Mary Anning (1799-1846) has been called "The Greatest Fossilist" in the world. She explored the cliffs of Lyme Regis in Dorset, England, where she collected fossils. She spent more than 30 years collecting and describing fossils found mostly in rocks of the Jurassic age. Anning discovered fossils that she later described as a plesiosaur, an early marine reptile. The discoveries of Anning and the French naturalist, Georges Cuvier, provided a better understanding of organic life in the Jurassic age.

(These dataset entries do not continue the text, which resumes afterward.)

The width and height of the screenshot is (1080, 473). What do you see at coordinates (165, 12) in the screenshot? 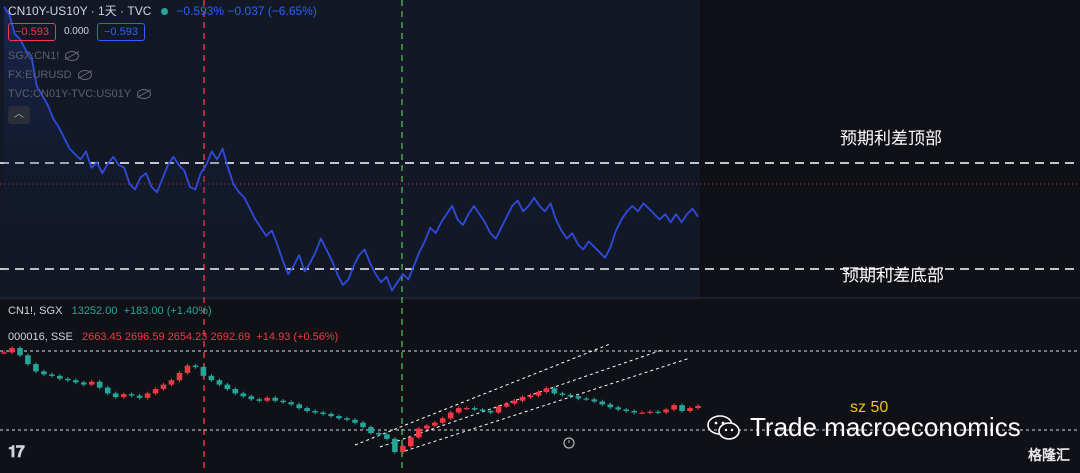
I see `market-status-icon` at bounding box center [165, 12].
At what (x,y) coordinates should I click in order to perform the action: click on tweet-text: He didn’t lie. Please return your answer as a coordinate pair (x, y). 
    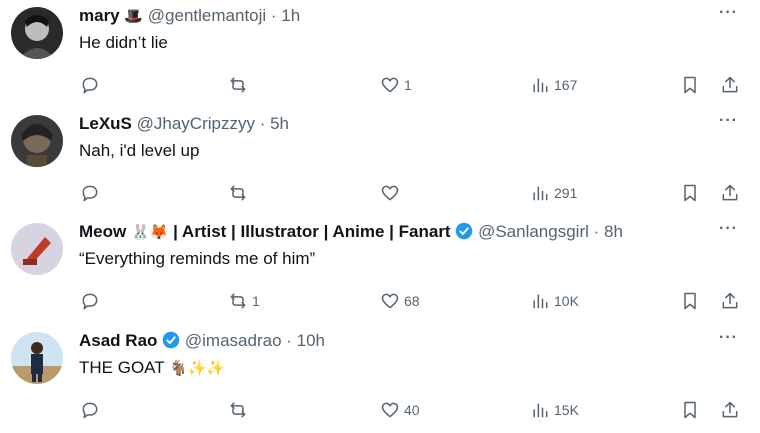
    Looking at the image, I should click on (124, 42).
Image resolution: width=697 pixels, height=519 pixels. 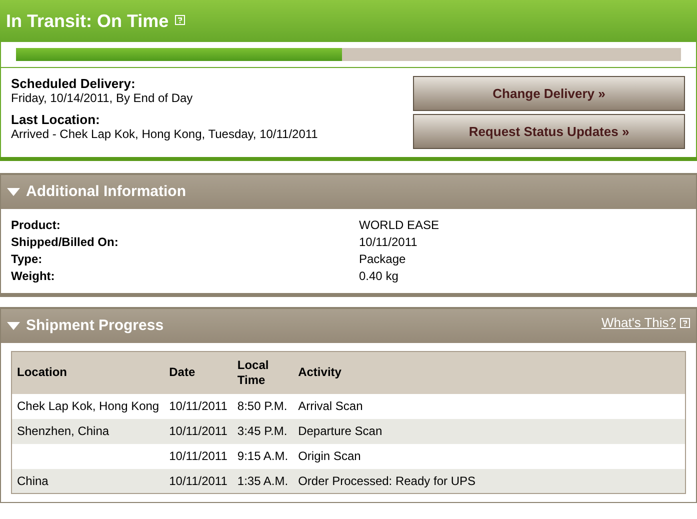 I want to click on field-label: Shipped/Billed On:, so click(x=66, y=242).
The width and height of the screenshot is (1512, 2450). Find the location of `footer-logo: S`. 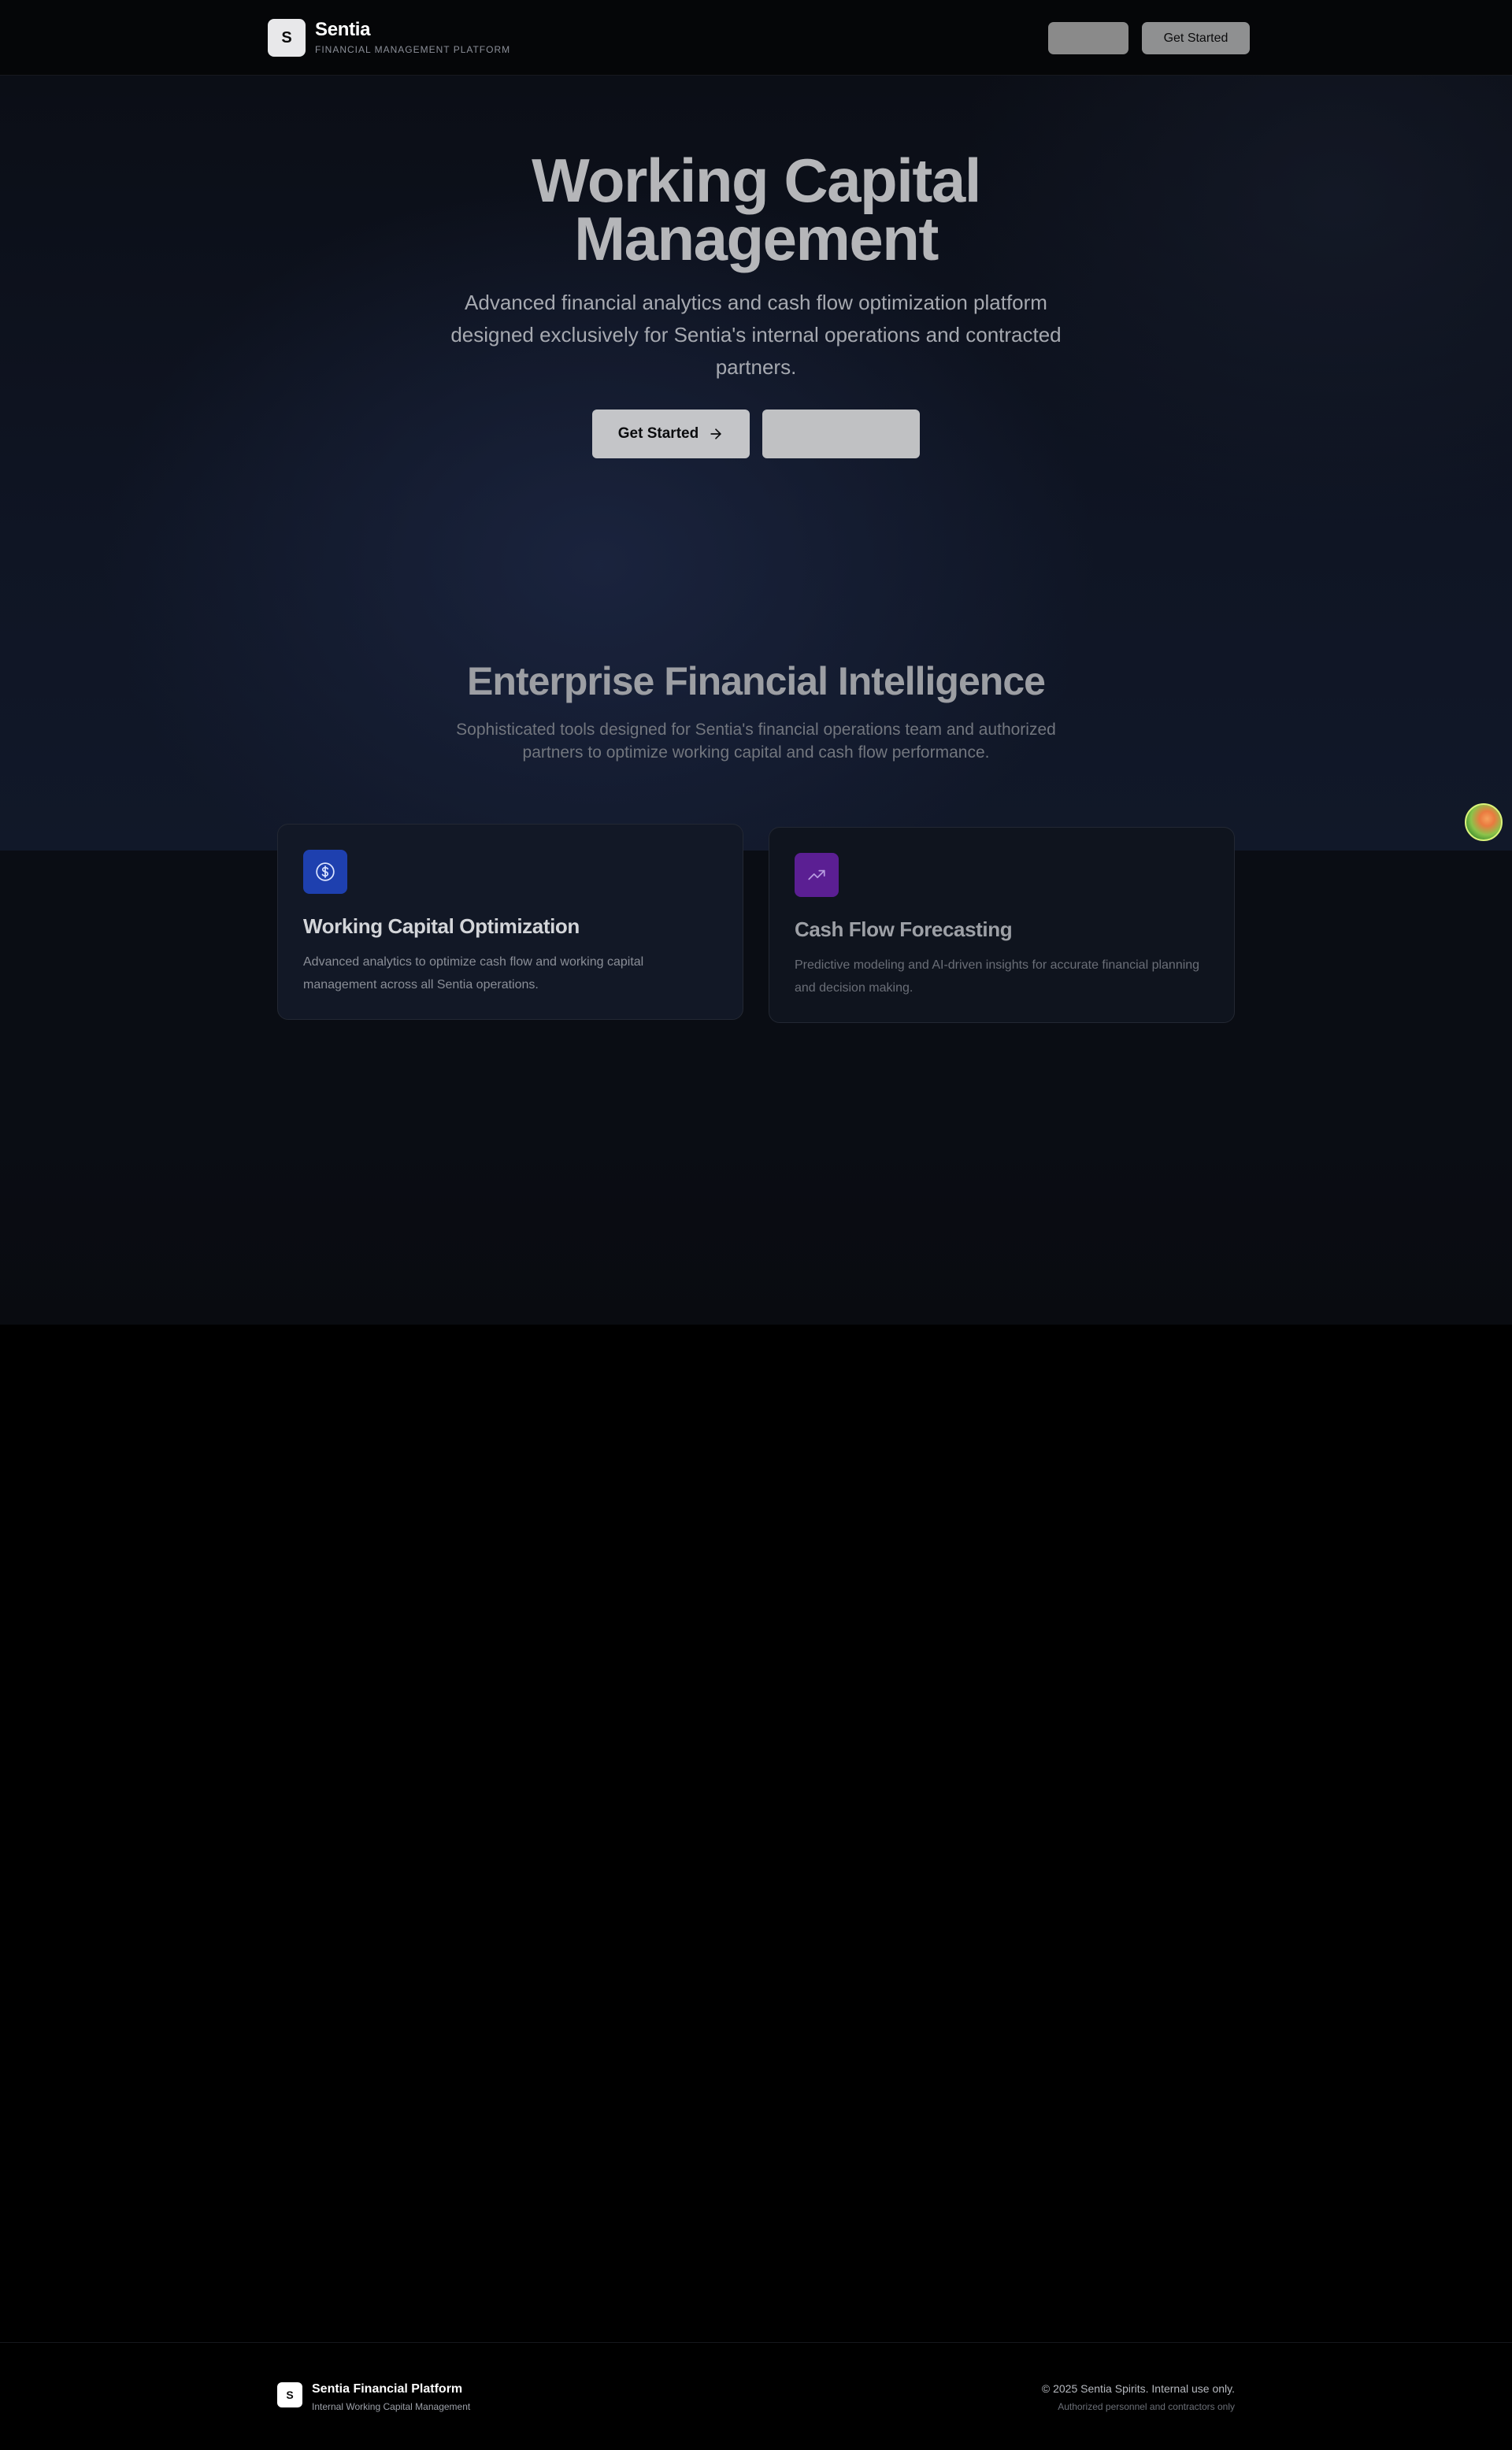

If  Mary Anning is the "mother" of paleontology, Georges Cuvier is certainly the "father" of paleontology. Besides their love of fossil hunting, they shared the Christian Faith. Both made important discoveries and confronted opposition based on limited religious beliefs. Anning faced a challenge from Christians who believed that the earth is only about 6000 years old. She considered that many of the fossils she found were older than 10,000 years. Anning’s work helped to change the way people thought about prehistoric life on Earth.

Georges Cuvier proposed that there had been an "age of reptiles" before the time of mammals. This idea of earth’s organic life changing over time presented a challenge to the Young Earth Creationism of the churches in Cuvier’s time. Cuvier was a Lutheran who regarded his faith as a private matter. He supervised government educational programs for Protestants in France and was instrumental in founding the Parisian Biblical Society in 1818. From 1822 until his death in 1832, Cuvier was Grand Master of the Protestant Faculties of Theology of the French University in Paris.

Cuvier served in Napoleon's government and served under three successive Kings of France. He was knighted and made a Baron and a Peer of France. He was respected for his devotion to science. His contribution to understanding vertebrate and invertebrate zoology and paleontology is significant.




Cuvier is credited with demonstrating the reality of extinction over time. However, he did not believe extinction confirmed Darwin's evolutionary theory. Instead, he believed that all species were created around the same time in the past and that some species became extinct due to natural causes such as environmental catastrophes.